The longer I am a trauma therapist, the more deeply I believe in accepting your Shadow. So much pain comes from wanting to not face reality. It’s like we will do anything to avoid guilt, shame, and pain. We push those things into Shadow and unconsciously act from that place when we can simply Be.
It may sound like I am speaking as if I am outside of that cycle, but I do it too. We all do. Just some of us do it more than others. Some of us do it more unconsciously than others.
The first step to healing the Shadow is to make it conscious. Accept that we all have a Shadow. It’s the part of us that we don’t want to see.
The second step is to choose truth over self deception. When we honor the Shadow, we heal its pain and move into wholeness.
All day long, I do some version of helping someone bring hidden feelings and words out of the unconscious and into the world. It can be reduced down to saying something like, ” ‘This’ happened, and I am still okay” or “I did/felt that, and I’m still okay.”
What powerful, healing words those are!

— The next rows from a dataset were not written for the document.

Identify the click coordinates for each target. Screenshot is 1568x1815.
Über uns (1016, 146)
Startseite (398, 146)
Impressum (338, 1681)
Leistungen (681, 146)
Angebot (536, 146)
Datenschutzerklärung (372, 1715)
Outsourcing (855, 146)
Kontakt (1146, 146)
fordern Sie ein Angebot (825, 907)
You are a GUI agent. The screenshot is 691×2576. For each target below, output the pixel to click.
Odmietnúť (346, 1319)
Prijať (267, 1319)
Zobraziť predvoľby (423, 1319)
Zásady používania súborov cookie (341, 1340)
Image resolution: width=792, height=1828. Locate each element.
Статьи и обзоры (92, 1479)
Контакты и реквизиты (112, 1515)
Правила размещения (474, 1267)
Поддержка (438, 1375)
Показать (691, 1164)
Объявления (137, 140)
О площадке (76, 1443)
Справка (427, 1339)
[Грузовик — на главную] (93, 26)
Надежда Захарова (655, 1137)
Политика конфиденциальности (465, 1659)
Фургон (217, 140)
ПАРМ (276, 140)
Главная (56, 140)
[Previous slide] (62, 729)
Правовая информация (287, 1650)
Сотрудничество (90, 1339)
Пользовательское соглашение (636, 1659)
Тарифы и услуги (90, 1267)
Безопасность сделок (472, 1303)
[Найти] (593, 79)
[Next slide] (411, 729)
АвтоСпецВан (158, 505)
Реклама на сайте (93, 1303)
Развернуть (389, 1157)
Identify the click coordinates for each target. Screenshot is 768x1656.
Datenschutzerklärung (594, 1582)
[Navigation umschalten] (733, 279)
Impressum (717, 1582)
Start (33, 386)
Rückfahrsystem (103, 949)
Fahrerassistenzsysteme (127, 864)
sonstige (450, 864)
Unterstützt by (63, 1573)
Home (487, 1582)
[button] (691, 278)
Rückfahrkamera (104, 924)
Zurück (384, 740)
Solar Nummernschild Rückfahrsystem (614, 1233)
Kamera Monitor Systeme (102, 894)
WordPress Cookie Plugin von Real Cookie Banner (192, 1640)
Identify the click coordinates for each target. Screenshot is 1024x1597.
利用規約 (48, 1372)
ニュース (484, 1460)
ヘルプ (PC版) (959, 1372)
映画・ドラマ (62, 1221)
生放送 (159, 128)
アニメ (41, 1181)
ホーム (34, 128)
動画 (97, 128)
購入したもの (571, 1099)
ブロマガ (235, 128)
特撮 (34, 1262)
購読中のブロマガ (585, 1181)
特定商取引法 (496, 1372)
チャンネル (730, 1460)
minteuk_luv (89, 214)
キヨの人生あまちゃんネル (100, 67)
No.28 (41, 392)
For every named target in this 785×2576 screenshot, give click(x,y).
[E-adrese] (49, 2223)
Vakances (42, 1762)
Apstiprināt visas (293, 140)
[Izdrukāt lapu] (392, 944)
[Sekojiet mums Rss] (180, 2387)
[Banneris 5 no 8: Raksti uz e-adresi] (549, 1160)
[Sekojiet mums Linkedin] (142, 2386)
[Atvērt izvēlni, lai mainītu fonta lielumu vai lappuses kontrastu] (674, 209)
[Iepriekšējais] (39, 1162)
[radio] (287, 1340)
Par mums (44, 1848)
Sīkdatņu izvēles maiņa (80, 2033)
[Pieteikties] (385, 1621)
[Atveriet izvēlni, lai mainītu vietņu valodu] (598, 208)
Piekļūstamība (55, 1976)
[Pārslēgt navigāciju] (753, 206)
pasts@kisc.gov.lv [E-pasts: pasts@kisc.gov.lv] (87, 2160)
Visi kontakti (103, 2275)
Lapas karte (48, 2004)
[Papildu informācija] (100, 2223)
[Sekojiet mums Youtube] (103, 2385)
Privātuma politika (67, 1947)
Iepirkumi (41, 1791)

When we know this in our bones, we are no longer imprisoned by our feelings, judgments, or past.
We are the only ones who can create separation from others or the whole. We are the only ones with the power to restore that relationship. It begins by honoring your Shadow.
All people are Light and Dark. All of us make mistakes. Imagine how freeing it could be if, when someone says, “You’re being judgmental” you could just say “Yes, that’s part of my nature” and not let it be the thing that shuts you down or turn a discussion into a fight.
Imagine what it would be like to respond to, “What’s wrong?” by speaking your truth. In other words, what would it be like to show up and live your honest and true life?
I imagine the Shadow would still be there saying, “No! Stay hidden! You can’t say that!” You can honor your Shadow and say, “I know you want to protect me, and I have the skills to do this. Thank you” and go on about your day.
This is NOT easy. You have to have support and skills, but it is something you can develop. Think of someone who lives this way. Is it Oprah? Iyanla? Your mom? Use him or her as a role model. And get there one courageous step at a time.